We’ve all been there – you’ve managed to write a query that takes longer than a few seconds to execute. Tuning aside, sometimes it takes longer than you want for a query to run.

So what’s a SQL Developer user to do?

I say, keep going! While you’re waiting for your query to finish, there’s no reason why you can’t continue on with your work. If you need to execute something else in a worksheet, there’s no reason to launch a 2nd or 3rd copy of SQL Developer. Just open an un-shared worksheet.

Now while you’ve got 1 or more queries running, you can easily get yourself into a situation where you’re not sure what’s running where. Or maybe you want to cancel a query or just check how long something’s been running.

Just open the Task Progress Panel

If a query or task in SQL Developer takes more than 3-5 seconds, it will appear in the Task Progress panel. You can then watch the throbbers go back and forth while you sip your coffee/soda/Red Bull.

Run a query, spawn a new worksheet, run another query, watch them in the Task Progress panel.

Kudos and thanks to @leight0nn for helping me get the title of this post right πŸ™‚

If you’re looking for help in managing and monitoring sessions in general, check out this post.

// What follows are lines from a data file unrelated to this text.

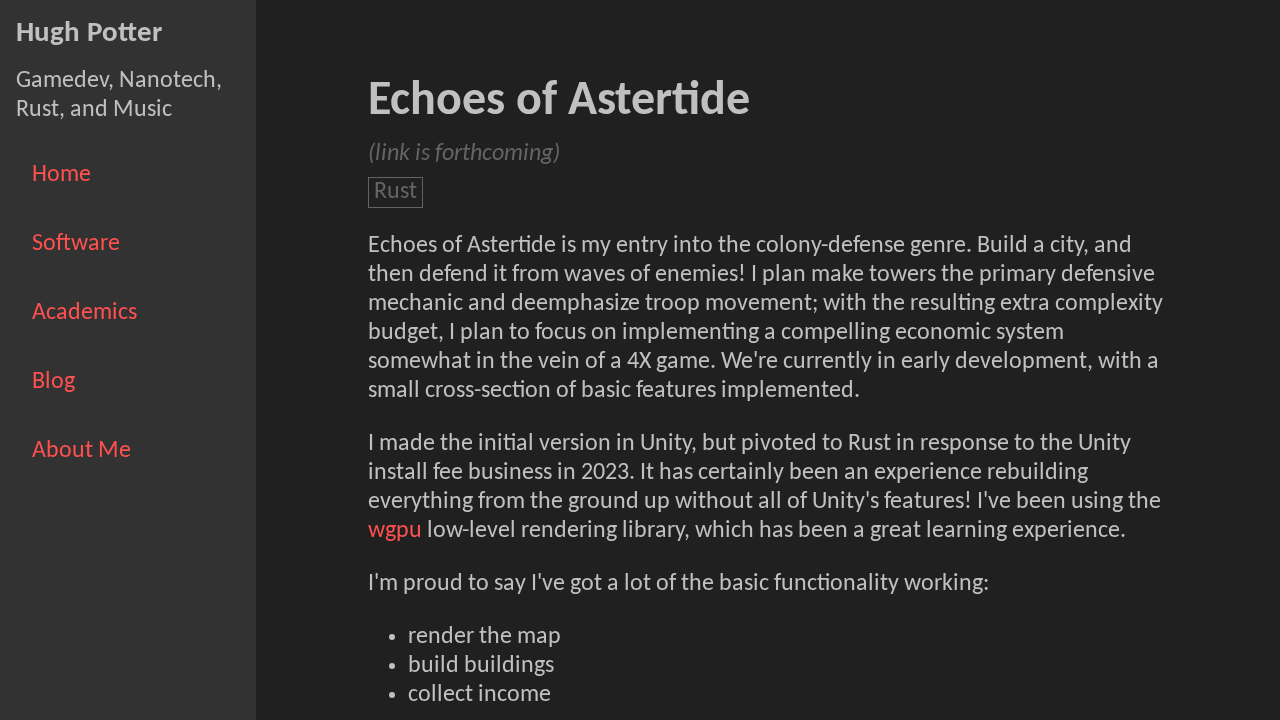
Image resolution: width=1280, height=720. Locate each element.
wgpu (395, 531)
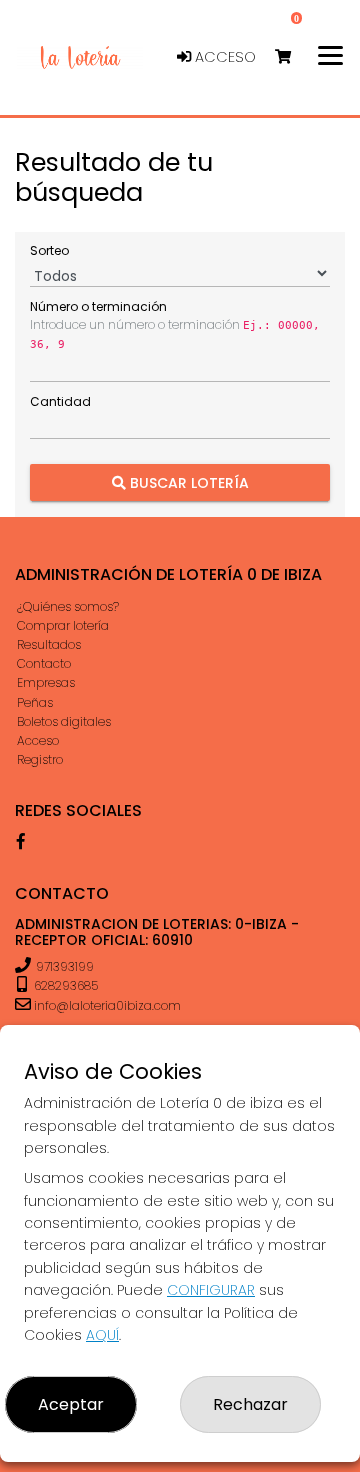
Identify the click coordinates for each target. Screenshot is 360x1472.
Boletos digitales (64, 721)
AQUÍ (102, 1335)
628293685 (64, 985)
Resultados (49, 644)
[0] (292, 57)
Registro (40, 759)
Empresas (46, 682)
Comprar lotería (63, 625)
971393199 (65, 966)
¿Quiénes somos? (68, 606)
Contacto (44, 663)
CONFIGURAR (211, 1290)
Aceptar (71, 1404)
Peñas (35, 702)
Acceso (223, 57)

I'm a Distinguished Product Manager at Oracle. My mission is to help you and your company be more efficient with our database tools.


  1. Vikram Polasa Reply

    Can we pin the task progress? When the query finishes, I would like to know how long the query took. This would be very helpful when running multiple queries.

  2. Hi Jeff,
    it might be a good idea to spent a short blog in “canceling” a query in sqldeveloper. My experience was, that you’re able to cancel a query quite easily by pressing the cancel button, but your session as well as my sqldeveloper connection were still busy until the oracle process signaled that query execution has terminated and gave back control to the client (my assumption). I was a bit frustrated by that (having some very loooong queries) and did start to look for a workaround. As it turned out it is not a problem with sqldeveloper, instead it is a feature of the driver. If you change the driver to thick (OCI), canceling queries work as a charm whereas it looks like cancleing queries in an “user-responsive” way is not yet implemented in the packed Tthin driver from sqldevelper.